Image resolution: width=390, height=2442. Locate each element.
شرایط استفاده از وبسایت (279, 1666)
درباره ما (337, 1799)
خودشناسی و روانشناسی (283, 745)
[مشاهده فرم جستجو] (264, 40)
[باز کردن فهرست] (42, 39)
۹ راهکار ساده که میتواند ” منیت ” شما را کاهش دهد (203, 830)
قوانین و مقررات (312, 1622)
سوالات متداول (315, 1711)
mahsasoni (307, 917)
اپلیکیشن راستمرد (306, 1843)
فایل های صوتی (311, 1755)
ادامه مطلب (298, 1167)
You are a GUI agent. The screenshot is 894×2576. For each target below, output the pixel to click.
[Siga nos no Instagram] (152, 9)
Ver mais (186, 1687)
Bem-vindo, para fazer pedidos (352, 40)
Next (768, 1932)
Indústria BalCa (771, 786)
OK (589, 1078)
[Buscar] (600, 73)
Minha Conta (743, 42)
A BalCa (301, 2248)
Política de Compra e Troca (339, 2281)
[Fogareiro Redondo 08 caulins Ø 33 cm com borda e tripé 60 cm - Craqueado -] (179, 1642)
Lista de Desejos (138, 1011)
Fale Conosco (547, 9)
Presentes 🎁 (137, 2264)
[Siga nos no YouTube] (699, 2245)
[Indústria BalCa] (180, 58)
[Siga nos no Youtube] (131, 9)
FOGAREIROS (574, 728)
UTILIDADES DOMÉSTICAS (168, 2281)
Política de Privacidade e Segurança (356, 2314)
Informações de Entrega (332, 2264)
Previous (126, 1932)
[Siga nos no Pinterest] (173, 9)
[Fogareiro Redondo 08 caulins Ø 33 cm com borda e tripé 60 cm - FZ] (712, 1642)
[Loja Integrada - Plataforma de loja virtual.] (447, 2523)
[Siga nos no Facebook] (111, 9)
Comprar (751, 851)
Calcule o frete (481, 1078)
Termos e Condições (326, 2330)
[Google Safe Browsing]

What is needed:
Include the first line, the line containing "Política de Compra e Troca (339, 2281)", and every line between them, copied exactly from the material above; output no other line.

The completed task:
Image resolution: width=390, height=2442. Locate each element.
شرایط استفاده از وبسایت (279, 1666)
درباره ما (337, 1799)
خودشناسی و روانشناسی (283, 745)
[مشاهده فرم جستجو] (264, 40)
[باز کردن فهرست] (42, 39)
۹ راهکار ساده که میتواند ” منیت ” شما را کاهش دهد (203, 830)
قوانین و مقررات (312, 1622)
سوالات متداول (315, 1711)
mahsasoni (307, 917)
اپلیکیشن راستمرد (306, 1843)
فایل های صوتی (311, 1755)
ادامه مطلب (298, 1167)
You are a GUI agent. The screenshot is 894×2576. For each target below, output the pixel to click.
[Siga nos no Instagram] (152, 9)
Ver mais (186, 1687)
Bem-vindo, para fazer pedidos (352, 40)
Next (768, 1932)
Indústria BalCa (771, 786)
OK (589, 1078)
[Buscar] (600, 73)
Minha Conta (743, 42)
A BalCa (301, 2248)
Política de Compra e Troca (339, 2281)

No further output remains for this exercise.